Kaan, “28 Şubat 1997’de yaşanan darbenin de, kendisinden sonraki yıllarda artış kaydeden banka hortumlamaları ve yolsuzluklarla doğrudan alakalıdır ve bu süreç Türkiye ekonomisini 2001 yılında yaşayacağı büyük ekonomik krize sürükleyen başlıca etken olmuştur.” dedi.
Türkiye ekonomisinde büyüme oranının sonraki yıllarda düştüğünden bahseden Kaan, “2000 yılında milli gelirimiz 201,6 milyar dolar iken 2001’de 144,6 milyar dolara kadar gerilemiş ve böylece milli gelirde 57,2 milyar dolarlık bir kayıp olmuştur.” diye konuştu.
Kaan, 28 Şubat’ın Türkiye ekonomisi üzerindeki en bariz etkisinin finansal kesime olduğunu kaydederek, 1994-2003 yıllarında toplam 25 bankanın TMSF’ye devredildiğini, bunlardan 20 tanesinin 1997-2002 yılları arasında yaşandığını, el konulan bu bankaların fona devir zararının 17,3 milyar dolar olduğunu bildirdi.
Yıllık sermaye girişi tutarında ortalama olarak milli gelirin yüzde 2’sinin alınabileceğini ifade eden Kaan, “1997-2000 yıllarında Türkiye’ye yaklaşık 20 milyar dolar net doğrudan yabancı sermaye girişi olabilirdi.
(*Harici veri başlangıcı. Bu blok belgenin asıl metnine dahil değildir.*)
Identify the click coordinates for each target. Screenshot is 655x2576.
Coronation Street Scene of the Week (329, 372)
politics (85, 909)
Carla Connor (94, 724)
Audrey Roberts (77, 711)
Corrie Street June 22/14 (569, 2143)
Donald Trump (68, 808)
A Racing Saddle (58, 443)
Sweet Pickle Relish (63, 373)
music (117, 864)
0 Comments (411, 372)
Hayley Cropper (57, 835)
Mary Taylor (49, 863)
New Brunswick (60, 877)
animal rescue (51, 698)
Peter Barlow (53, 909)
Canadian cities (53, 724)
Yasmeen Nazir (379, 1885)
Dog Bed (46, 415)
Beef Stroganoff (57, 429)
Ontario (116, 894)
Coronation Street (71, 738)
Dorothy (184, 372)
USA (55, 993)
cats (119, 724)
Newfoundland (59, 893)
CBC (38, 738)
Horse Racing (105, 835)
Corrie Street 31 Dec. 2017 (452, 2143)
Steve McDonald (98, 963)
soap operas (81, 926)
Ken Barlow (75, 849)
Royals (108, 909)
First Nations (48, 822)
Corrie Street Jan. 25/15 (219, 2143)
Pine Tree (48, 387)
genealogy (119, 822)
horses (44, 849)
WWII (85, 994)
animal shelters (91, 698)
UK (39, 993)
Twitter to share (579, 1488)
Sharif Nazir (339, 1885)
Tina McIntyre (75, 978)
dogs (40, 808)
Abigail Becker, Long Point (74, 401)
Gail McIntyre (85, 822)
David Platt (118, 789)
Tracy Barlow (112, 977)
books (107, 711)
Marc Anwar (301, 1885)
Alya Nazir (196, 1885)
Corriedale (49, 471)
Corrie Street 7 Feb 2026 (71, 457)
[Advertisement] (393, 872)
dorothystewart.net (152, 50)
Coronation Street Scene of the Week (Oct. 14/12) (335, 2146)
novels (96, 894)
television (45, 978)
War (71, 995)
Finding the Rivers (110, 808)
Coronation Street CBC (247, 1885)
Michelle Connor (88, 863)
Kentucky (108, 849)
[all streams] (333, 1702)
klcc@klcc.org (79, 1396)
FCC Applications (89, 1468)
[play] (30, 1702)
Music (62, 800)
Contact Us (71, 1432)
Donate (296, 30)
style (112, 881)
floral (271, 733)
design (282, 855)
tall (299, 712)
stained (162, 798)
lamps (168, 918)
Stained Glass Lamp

Ancak 28 Şubat sürecinin baltaladığı sermaye girişi, bu dönemde yalnızca 3,5 milyar dolar seviyesinde gerçekleşti. Böylece sürecin yabancı sermaye girişi üzerindeki etkisi 17 milyar dolar oldu.” açıklamasında bulundu.
“Ekonomiye zararı 250 milyon doları aştı”
Abdurrahman Kaan, siyasi istikrarsızlığın meydana getirdiği belirsizliğin de kamu dengesizliğini artırdığını belirterek, faizlerin artmasının bir taraftan büyümeyi istikrarsızlaştırdığını, diğer taraftan da kaynakların yatırımlara yönelmesin, engellediğini ve rant ekonomisinin gelişmesine neden olduğunu söyledi.
Söz konusu rant ekonomisinden en büyük zararı Türk halkının gördüğünü dile getiren Kaan, askeri müdahale öncesinde 4 bin dolar seviyesinde olan kişi başına gelirin bu seviyeyi ancak 2003’te aşabildiğini, ülke ekonomisinin en az 6 senelik türbülansa sokulduğunu vurguladı.
Kaan, “Bugün söz konusu dönemin ekonomik etkilerine yönelik yapılan araştırmaların sonuçları farklılık gösteriyor olsa da 28 Şubat’ın muhtemel ekonomik etkilerinin 250 milyar doların üzerinde olduğu tahmin edilmektedir. Bu bağlamda darbenin askeri ya da sivil kanattaki bütün faillerinin kaynak, servet ve gelir transferi noktasında Türkiye ekonomisine oldukça ağır bir tahribat yaşattığı aşikardır.” ifadelerini kullandı.
“Türkiye uluslararası yatırım ortamında koparıldı”
Anadolu Aslanları İşadamları Derneği (ASKON) Genel Başkanı Orhan Aydın ise, 28 Şubat darbecilerinin insanların haysiyetini, onurunu ve kariyerini çaldıkları gibi ülke ekonomisine 230 milyar dolar zarar verdiğini söyledi.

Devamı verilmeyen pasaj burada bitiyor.